“Vi abbiamo licenziati, non venite in ufficio” . Motorola, il drammatico racconto della crisi dall’interno. Non siamo ancora ai licenziati via email dalla quarta banca d’affari Usa, la Lehman Brothers, usciti dall’ex luogo di lavoro con gli scatoloni sulle braccia, ma poco ci manca. Stamattina i 150 dipendenti del Centro ricerche
Motorola incontreranno la direzione per un confronto che ha il sapore del licenziamento. Per altri 150 lavoratori con contratto a termine, il ben servito è arrivato già venerdì scorso. «Lunedì non presentatevi in ufficio» si sono sentiti dire e tanti saluti. Anche stavolta ci sono di mezzo gli scatoloni. «Sono spariti dalla
circolazione tutti quelli che ingombravano le nostre scrivanie – racconta un giovane ingegnere -, evidentemente i vertici aziendali temevano potessimo usarli per portarci via tutto quello che potevamo prendere, computer, telefonini, prototipi, per la rabbia di essere liquidati su due piedi».
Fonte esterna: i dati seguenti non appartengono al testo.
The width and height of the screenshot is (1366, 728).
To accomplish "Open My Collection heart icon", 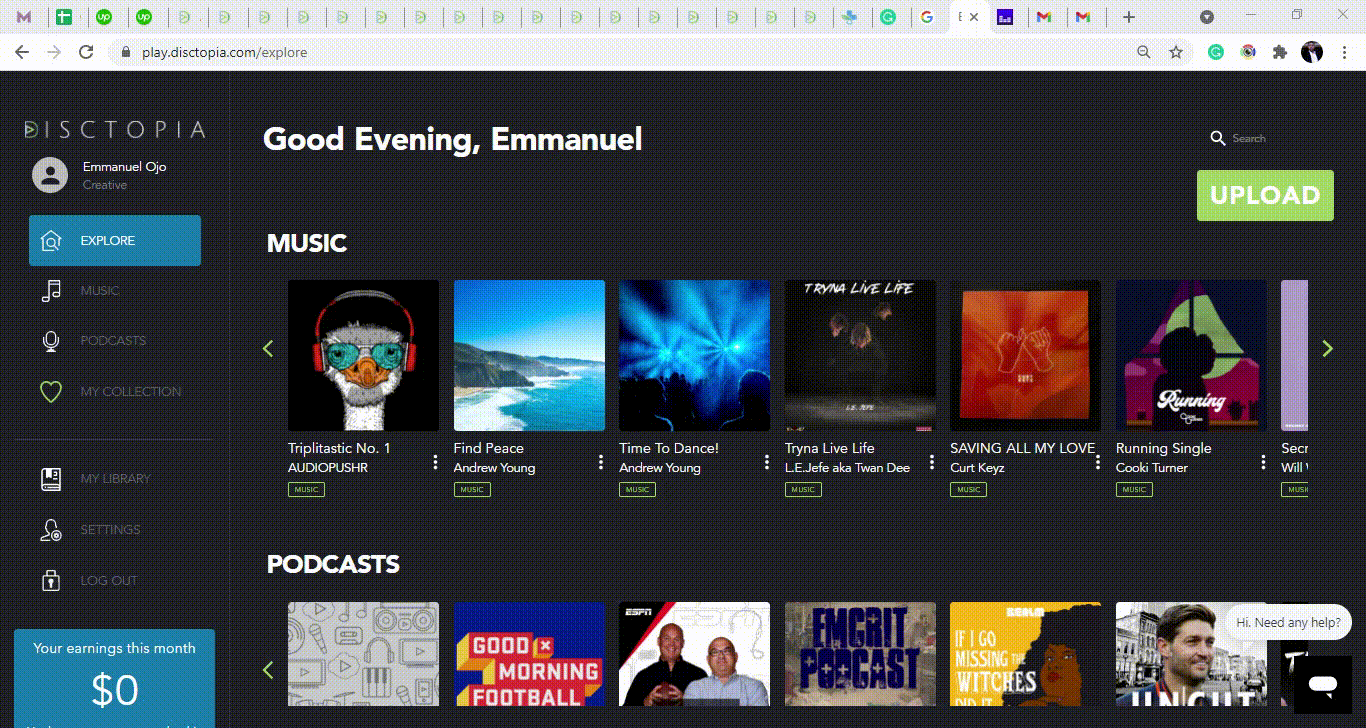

Com’è accaduto nella sedi francesi di Rennes e Toulouse. «Lì i nostri colleghi si misero a giocare a pallone in ufficio per esprimere tutta la frustrazione accumulata alla notizia di perdere il posto di lavoro dalla sera alla
mattina».
In via Cardinal Massaia – dove la Motorola subalpina si trasferì dalla prima sede, la Cir di De Benedetti – ai dipendenti assunti a tempo indeterminato (quasi tutti laureati in ingegneria, informatica o fisica) non è ancora arrivata una comunicazione ufficiale, ma la paura di tagli si fonda su ben più di un cattivo presentimento. «I dirigenti sono stati chiarissimi – prosegue l’ingegnere -, “Non possiamo darvi i particolari, ma tira una brutta aria: preparatevi al peggio” ci hanno detto venerdì scorso. E che cosa avrebbero dovuto aggiungere? Il loro atteggiamento è inequivocabile, tanto più se paragonato alle rassicurazioni che dispensavano due anni fa».
Anche allora tirava una brutta aria in previsione dell’accorpamento del settore software alla divisione telefonini, ma «all’epoca fummo tranquillizzati: ci dissero che sicuramente si sarebbe trovata una
soluzione. E così fu. Ma adesso no, tant’è vero che i dirigenti non se la sono sentita di prenderci in giro». All’ansia per il futuro, «a 35-40 anni siamo già considerati dei “vecchi”», si aggiunge l’amarezza per una politica aziendale che «sposta non solo la produzione, ma anche la progettazione e la ricerca in Paesi come la Cina e l’India. Eravamo considerati il fiore all’occhiello di Torino. L’esempio della città industriale in grado di riconvertirsi in centro d’eccellenza hi-tech. Parole. Soltanto parole».
Ad indispettire i dipendenti c’è inoltre la contraddizione di alcune
operazioni da parte dei vertici. «Venerdì hanno praticamente annunciato il
licenziamento a chi aveva un contratto a termine, ai consulenti e agli
interinali. Peccato che appena quattro giorni prima avevano affidato alcune
consulenze. Che senso ha tutto questo? Non riusciamo a farcene una ragione,
a parte la consapevolezza che evidentemente dagli Stati Uniti prendono
decisioni in maniera repentina».
E intanto c’è già qualcuno che dall’open space dei 10 mila metri quadri, su
6 piani, di via Cardinal Massaia è pronto a dare battaglia, «ma il guaio è
che siamo poco sindacalizzati: non abbiamo neppure le Rsu».